Chris Wiggett, Head of Data and Analytics at Dimension Data.
OpenAI was founded in 2015 and DeepMind was founded in 2010. Both companies have a particular focus on the potential and capabilities of artificial intelligence (AI), which has generated significant media and consumer interest. OpenAI has partnered with Microsoft, who invested billions in this partnership and his long-awaited AI-powered Bing release. DeepMind, on the other hand, is associated with Google because the tech giant bought the company for his $500 million-plus in 2014. Both of these companies are among those investing heavily in the potential of AI, so it’s important that organizations start asking questions. AI – What does AI mean for business, how can it be applied to business, and what are the challenges in implementing it.
The world is about to change dramatically with the emergence of AI that can think, act, and reason for itself. While many pundits, papers, and headlines talk about how this shift in AI capabilities is the most important human advancement in the last 100 years, it’s important not to get caught up in the drama of the moment.
AI will impact your business, but it is also a tool with complexities and challenges. AI machines are data hungry and expensive. Consider that Microsoft spent millions on supercomputers connecting tens of thousands of his Nvidia A100 chips and server racks to create the backbone of his ChatGPT. But it’s still not 100% reliable. There is also the risk that the investment outcome is not always clear from the outset, making the technology expensive and untested for ROI. To understand the value of AI, organizations must implement it quickly, test it faster, and see measurable results.

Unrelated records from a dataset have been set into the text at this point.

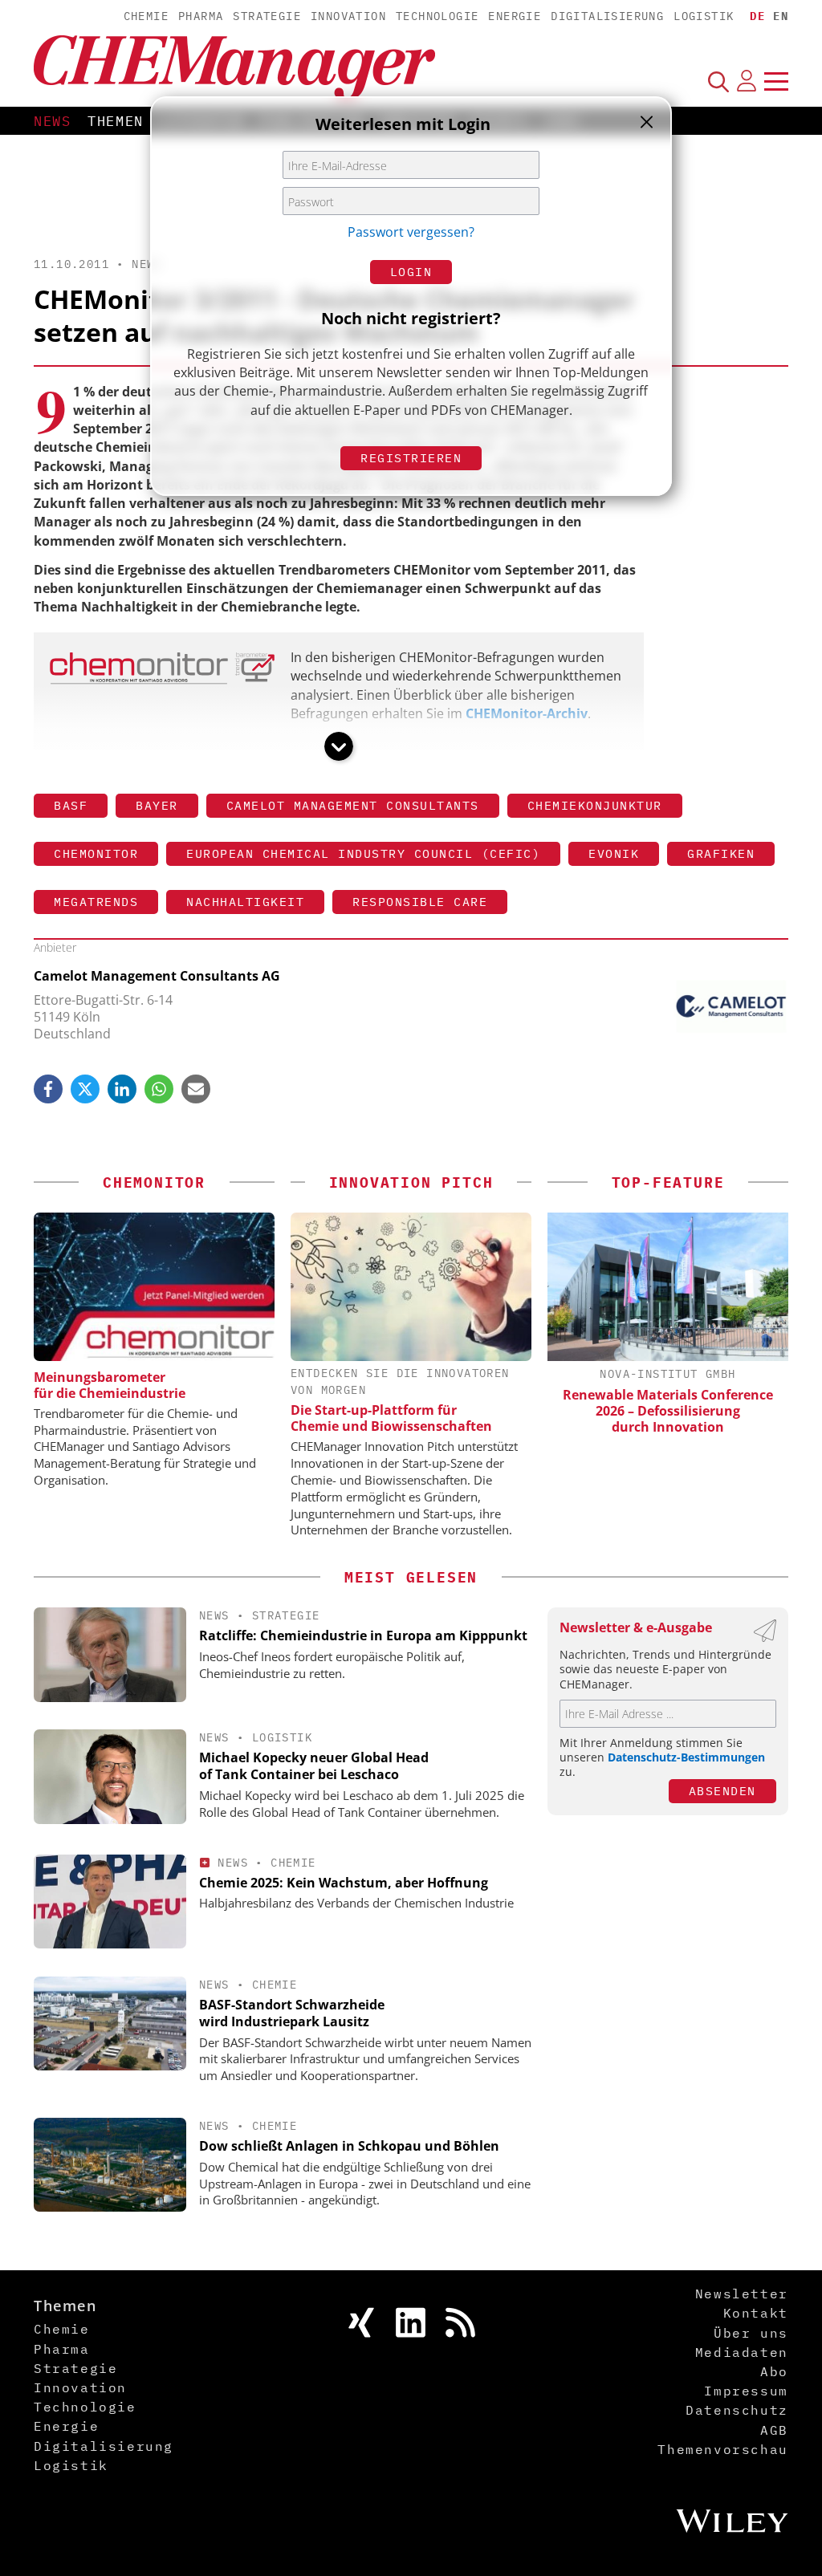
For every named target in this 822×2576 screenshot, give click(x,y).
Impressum (745, 2391)
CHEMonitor (96, 853)
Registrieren (411, 457)
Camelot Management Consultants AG (157, 976)
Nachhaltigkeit (245, 901)
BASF (70, 805)
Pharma (200, 16)
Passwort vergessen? (411, 232)
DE (757, 16)
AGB (774, 2430)
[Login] (746, 81)
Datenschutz (737, 2410)
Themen (115, 121)
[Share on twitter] (85, 1089)
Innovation (348, 16)
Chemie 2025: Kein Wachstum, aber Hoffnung (343, 1882)
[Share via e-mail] (195, 1089)
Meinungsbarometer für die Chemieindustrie (109, 1385)
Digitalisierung (607, 16)
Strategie (267, 16)
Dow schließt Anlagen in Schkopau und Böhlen (349, 2146)
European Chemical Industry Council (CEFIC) (363, 853)
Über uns (751, 2333)
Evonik (613, 853)
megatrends (96, 901)
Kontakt (755, 2313)
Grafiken (721, 853)
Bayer (157, 805)
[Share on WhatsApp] (158, 1089)
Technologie (437, 16)
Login (411, 271)
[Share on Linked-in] (122, 1089)
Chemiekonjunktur (594, 805)
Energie (514, 16)
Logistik (703, 16)
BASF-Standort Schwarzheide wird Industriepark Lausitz (292, 2013)
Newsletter (741, 2293)
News (52, 121)
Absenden (722, 1790)
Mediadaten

Another challenge with current AI products is to give everyone the same answer, despite their impressive capabilities and repertoire. Competitive advantage isn’t AI, it’s not whether everyone using the same system gets the same results.
But what if AI could be rapidly implemented while incorporating new metrics and algorithms that could fully exploit the potential of innovative AI solutions? It offers an entirely different perspective and can get to the point where it provides both immediate competitive advantage and value. Organizations need a solution that bundles all these benefits together while reducing latency and streamlining implementation.
This solution helps organizations manage revenue and transform the AI narrative from threat to enabler. If AI is given the space and tools it needs to power your business and enable your teams to perform highly complex tasks in a fraction of the time and with far fewer errors, then you can leverage AI to unlock potential can improve customer service. Businesses are looking for AI that delivers unique insights to their business through relevant, fast-to-market, and accessible algorithms and approaches.
Ultimately, the arrival of ChatGPT and the legions of people now following in its footsteps has awakened the market to what AI can do and what its potential can help. Now is the time for innovation from within the business to take the lead, leveraging AI technologies that create real value and deliver unique IP. South Africa also has solutions like Dimension Data’s Delta that are designed with the business in mind, have multiple applications across different scenarios, and deploy algorithms within the business that do not consume bandwidth or compute. To do. Built with real-world applications in mind, it’s another rung on the AI ladder that enables businesses to transition to AI gear and take advantage of the benefits AI has to offer.